What you are asked to do –
Retype every entry exactly, down to the last character.

====

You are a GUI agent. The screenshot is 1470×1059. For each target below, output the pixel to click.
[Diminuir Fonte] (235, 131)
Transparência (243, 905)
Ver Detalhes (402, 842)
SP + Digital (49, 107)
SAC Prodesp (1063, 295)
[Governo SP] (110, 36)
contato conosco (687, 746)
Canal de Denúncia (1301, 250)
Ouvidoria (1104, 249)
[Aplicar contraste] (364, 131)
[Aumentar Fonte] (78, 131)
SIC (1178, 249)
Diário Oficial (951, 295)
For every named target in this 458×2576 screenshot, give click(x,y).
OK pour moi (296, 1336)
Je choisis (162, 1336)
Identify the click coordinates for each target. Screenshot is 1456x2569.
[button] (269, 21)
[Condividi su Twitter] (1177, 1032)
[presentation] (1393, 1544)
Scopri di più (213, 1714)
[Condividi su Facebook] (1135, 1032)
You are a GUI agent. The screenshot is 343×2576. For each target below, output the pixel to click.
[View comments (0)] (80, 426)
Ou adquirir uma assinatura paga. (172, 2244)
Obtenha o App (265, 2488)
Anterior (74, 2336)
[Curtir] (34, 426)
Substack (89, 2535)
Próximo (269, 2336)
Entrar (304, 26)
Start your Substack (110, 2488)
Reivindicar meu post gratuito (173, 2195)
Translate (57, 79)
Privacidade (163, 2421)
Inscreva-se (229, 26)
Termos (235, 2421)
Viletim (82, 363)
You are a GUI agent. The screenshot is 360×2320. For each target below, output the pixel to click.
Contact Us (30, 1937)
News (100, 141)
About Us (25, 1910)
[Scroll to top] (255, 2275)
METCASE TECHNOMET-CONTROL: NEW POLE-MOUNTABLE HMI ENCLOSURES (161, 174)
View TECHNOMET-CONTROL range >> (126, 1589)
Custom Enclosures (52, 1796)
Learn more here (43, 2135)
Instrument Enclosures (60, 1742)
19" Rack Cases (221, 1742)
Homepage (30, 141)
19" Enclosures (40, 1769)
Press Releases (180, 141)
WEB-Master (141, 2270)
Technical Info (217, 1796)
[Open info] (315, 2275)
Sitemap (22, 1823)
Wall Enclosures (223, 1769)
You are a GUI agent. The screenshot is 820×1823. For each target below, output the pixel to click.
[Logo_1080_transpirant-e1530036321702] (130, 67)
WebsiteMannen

====

Result for this exercise –
You are a GUI agent. The screenshot is 1470×1059. For each target below, output the pixel to click.
[Diminuir Fonte] (235, 131)
Transparência (243, 905)
Ver Detalhes (402, 842)
SP + Digital (49, 107)
SAC Prodesp (1063, 295)
[Governo SP] (110, 36)
contato conosco (687, 746)
Canal de Denúncia (1301, 250)
Ouvidoria (1104, 249)
[Aplicar contraste] (364, 131)
[Aumentar Fonte] (78, 131)
SIC (1178, 249)
Diário Oficial (951, 295)
For every named target in this 458×2576 screenshot, give click(x,y).
OK pour moi (296, 1336)
Je choisis (162, 1336)
Identify the click coordinates for each target. Screenshot is 1456x2569.
[button] (269, 21)
[Condividi su Twitter] (1177, 1032)
[presentation] (1393, 1544)
Scopri di più (213, 1714)
[Condividi su Facebook] (1135, 1032)
You are a GUI agent. The screenshot is 343×2576. For each target below, output the pixel to click.
[View comments (0)] (80, 426)
Ou adquirir uma assinatura paga. (172, 2244)
Obtenha o App (265, 2488)
Anterior (74, 2336)
[Curtir] (34, 426)
Substack (89, 2535)
Próximo (269, 2336)
Entrar (304, 26)
Start your Substack (110, 2488)
Reivindicar meu post gratuito (173, 2195)
Translate (57, 79)
Privacidade (163, 2421)
Inscreva-se (229, 26)
Termos (235, 2421)
Viletim (82, 363)
You are a GUI agent. The screenshot is 360×2320. For each target below, output the pixel to click.
Contact Us (30, 1937)
News (100, 141)
About Us (25, 1910)
[Scroll to top] (255, 2275)
METCASE TECHNOMET-CONTROL: NEW POLE-MOUNTABLE HMI ENCLOSURES (161, 174)
View TECHNOMET-CONTROL range >> (126, 1589)
Custom Enclosures (52, 1796)
Learn more here (43, 2135)
Instrument Enclosures (60, 1742)
19" Rack Cases (221, 1742)
Homepage (30, 141)
19" Enclosures (40, 1769)
Press Releases (180, 141)
WEB-Master (141, 2270)
Technical Info (217, 1796)
[Open info] (315, 2275)
Sitemap (22, 1823)
Wall Enclosures (223, 1769)
You are a GUI agent. The screenshot is 820×1823. For each target below, output the pixel to click.
[Logo_1080_transpirant-e1530036321702] (130, 67)
WebsiteMannen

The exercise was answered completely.